→ What is needed: Although the records include pictures, print only the rest, exactly as written.

··· Records shown ···

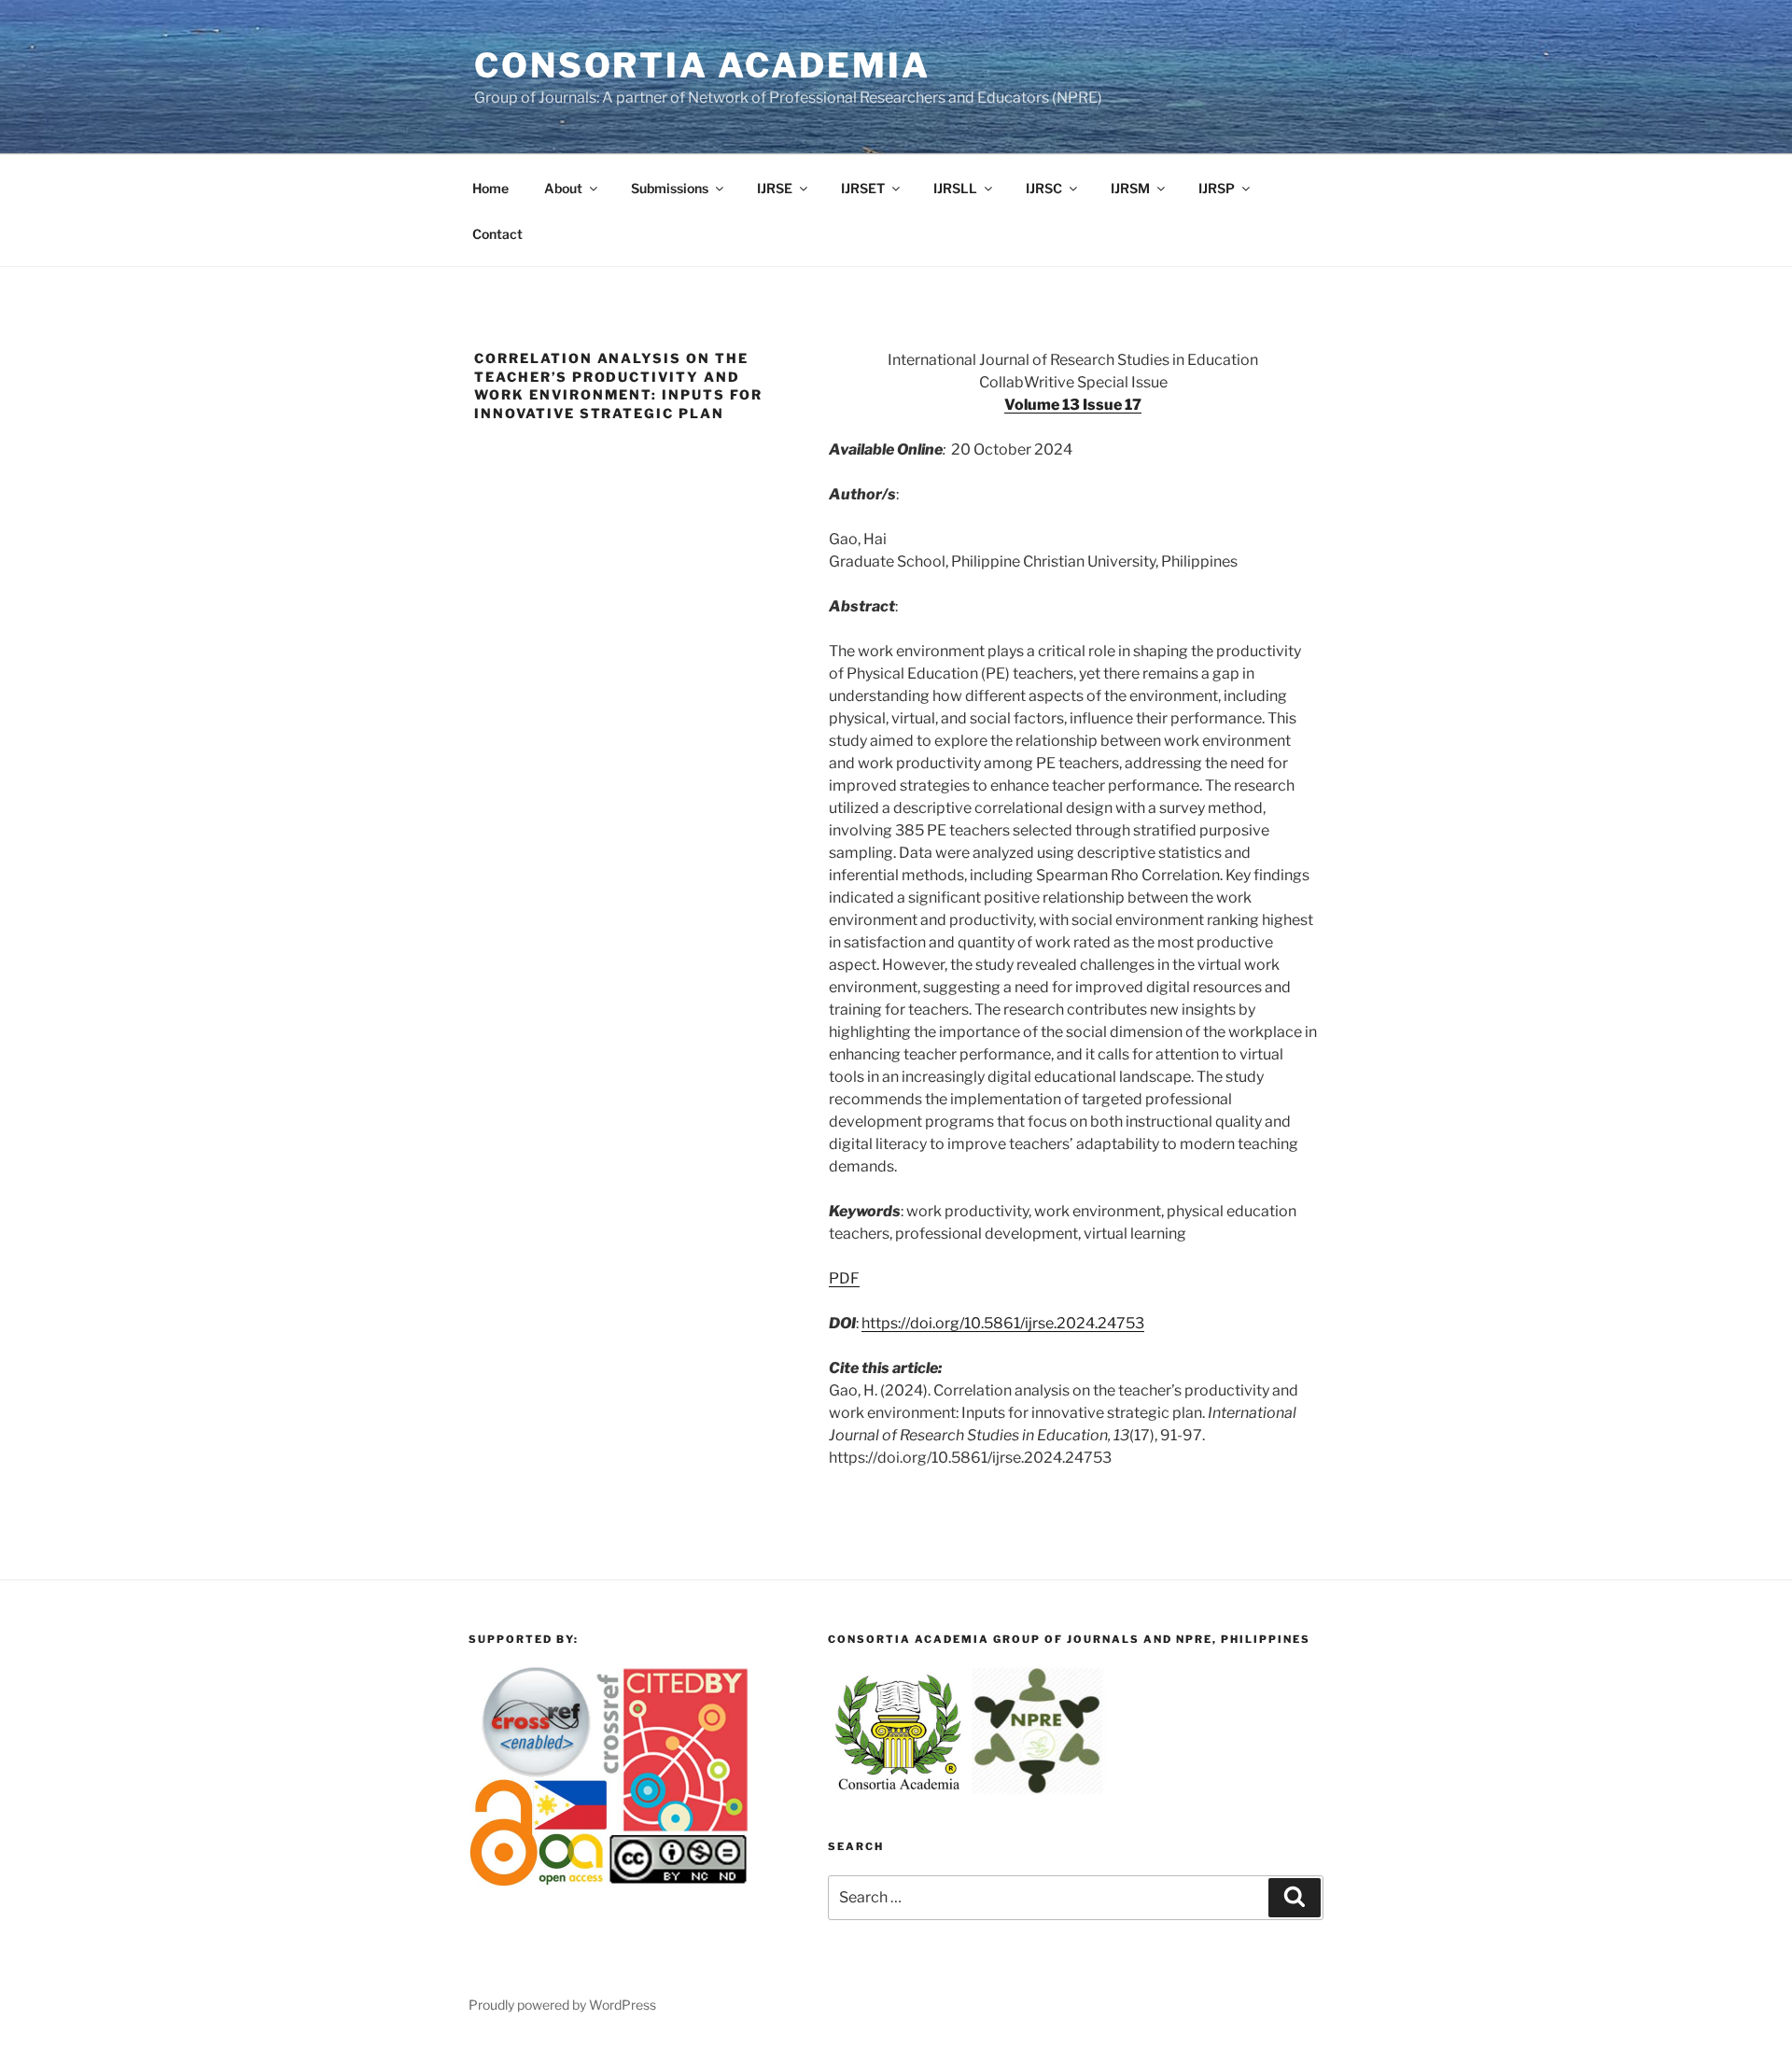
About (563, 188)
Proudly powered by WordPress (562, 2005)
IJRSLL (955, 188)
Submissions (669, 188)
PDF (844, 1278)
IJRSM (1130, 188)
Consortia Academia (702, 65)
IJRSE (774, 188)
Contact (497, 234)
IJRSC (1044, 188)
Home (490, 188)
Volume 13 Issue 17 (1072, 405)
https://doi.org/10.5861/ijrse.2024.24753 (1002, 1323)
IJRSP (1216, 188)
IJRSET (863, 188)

···

→ Response:
About (563, 188)
Proudly powered by WordPress (562, 2005)
IJRSLL (955, 188)
Submissions (669, 188)
PDF (844, 1278)
IJRSM (1130, 188)
Consortia Academia (702, 65)
IJRSE (774, 188)
Contact (497, 234)
IJRSC (1044, 188)
Home (490, 188)
Volume 13 Issue 17 (1072, 405)
https://doi.org/10.5861/ijrse.2024.24753 (1002, 1323)
IJRSP (1216, 188)
IJRSET (863, 188)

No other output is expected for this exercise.